## [Task A]
In the blog post on mental health and money, what arrangement did the writer and the friend eventually set up?
## [Task B]
Continue the blog post on mental health and money after its last sentence.

## [Study text]
I’m angry that I can’t have a quicker solution but when mental health services have been stripped to the bone (and they weren’t exactly fleshy bodies to begin with) then the government decides to graciously sling some money at them that doesn’t even get to fund people like me it’s a pointless anger.

There is no safety net you know, it’s just two pieces of string knotted in the middle – the emperor’s new clothes of medicine.

One thing at a time, living without chocolate & being less manic

I have this great friend who acts as my soundboard and does this kind of motivation coach  (I know, it sounds awful) thing with me. After a five or six years of not being in touch I rang him because my life was in mess and I wanted to talk about somebody taking over my finances and we eventually set up a registered Lasting Power of Attorney.

Once that set up he got me to look at the way I spent money, what I spent it on, how many times a week I visited a cash point, how often I used a debit card and it opened my eyes to just how messy things had got.

Coins & notes

He then suggested that I opened an ISA and began saving. I was skeptical about doing that because I have a low income and didn’t think that there was room in my budget for saving but, as it was issued as a sort of challenge, I took it up. I started with a tiny amount and eventually built it up so that I have a bit of fall back money now and I no longer worry about money.

## [Provided data]
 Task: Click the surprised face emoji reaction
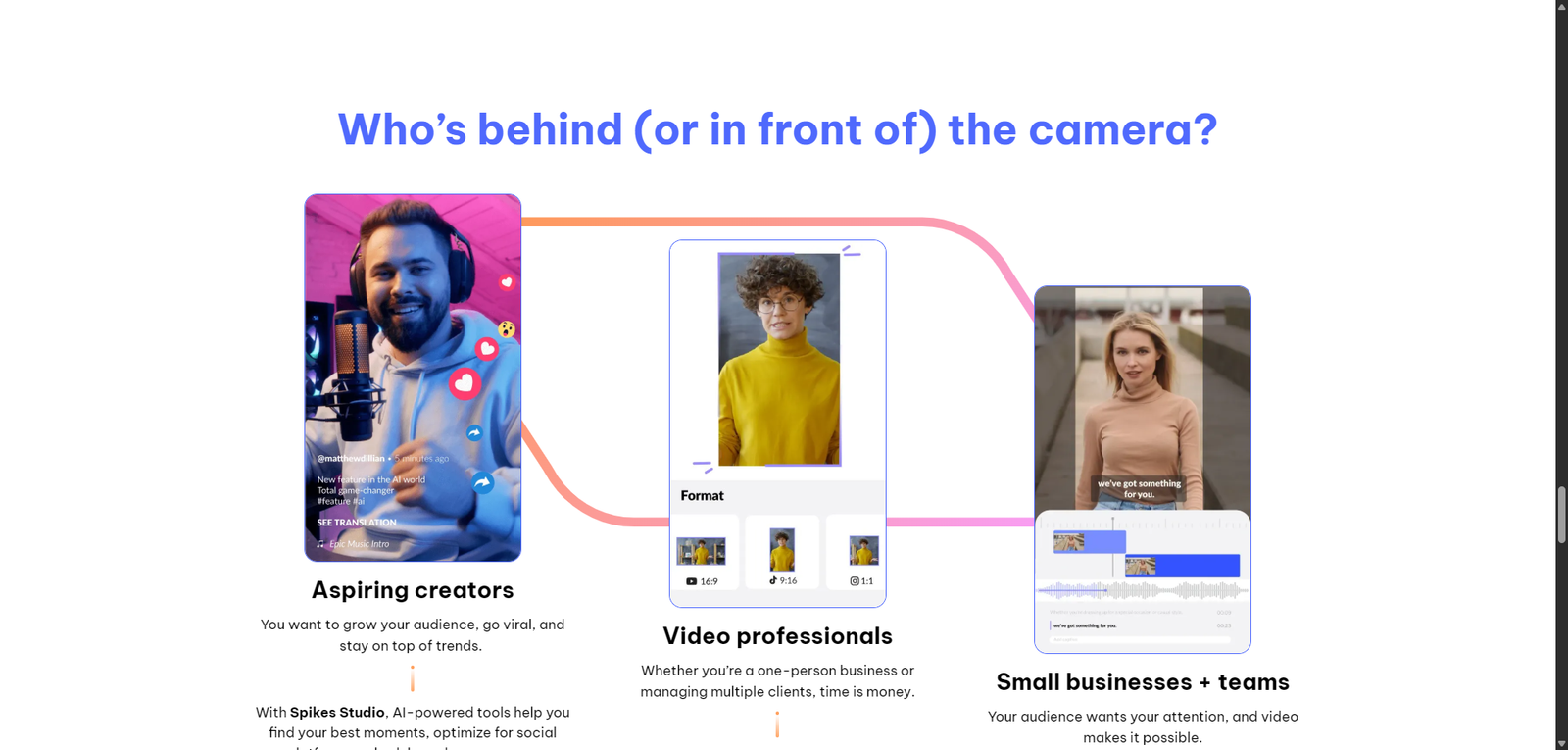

## [Result A]
A registered Lasting Power of Attorney.

## [Result B]
I’ve always had a problem in keeping things tidy around home. My head is so chaotic that I find it difficult just to keep things less oppressive and dreamed of having an uncluttered flat. A psychiatric nurse I once saw for Cognitive Behaviour Therapy said I had to set targets. He suggested that I should do hoovering once a week at a time when I couldn’t see the floor. I don’t think he got the idea that living in chaos needs very  small steps to get out of that chaos.

Once I no longer had anxiety about money I found that my mind was freed a little and I could assess what level of chaos I could live with and was encouraged to not exceed that level. I don’t often exceed that level these days, if at all, and it’s freed up time to let me bake my own bread and, when I can get my head together, cook fabulous food.

As mentioned in a previous blog I’ve had an appointment with a consultant psychiatrist who thought that what I’d assumed is an extreme escalation of bipolar disorder could actually be brain damage (I can date the change in behaviour quite accurately) and I’m waiting for a CT scan.

The consultant asked me if I had high cholesterol levels (6.2 – 6.8 typical but has been as high as 7.1) and if I take statins and I think he was hinting that there may have been a mini stroke. That consultation changed things for me.

I haven’t had chocolate or crisps since that day and as I’m losing my sweet tooth I can’t bear the taste of diet coke (overwhelmingly sweet!) and I’m now losing my taste for diet lemonade. I’m not even drinking low sugar squash, tea or coffee very much and so I’m drinking loads of water. (Try leaving a glass by the sink and instead of boiling the kettle pour a glass of water – it’s good for your body.) My cholesterol levels, measured after three weeks without chocolate or crisps came out as 5.1!

I’m less manic than I was. I think this is partly because I know the extreme behaviour isn’t necessarily bipolar related and I’m learning how to temper it. As a result I’m not feeding the mania and perhaps some of it was sugar fuelled – who knows?

There’s a little bit of a weight loss – 7lbs – but a long way to go. It’s a small start but a start anyway.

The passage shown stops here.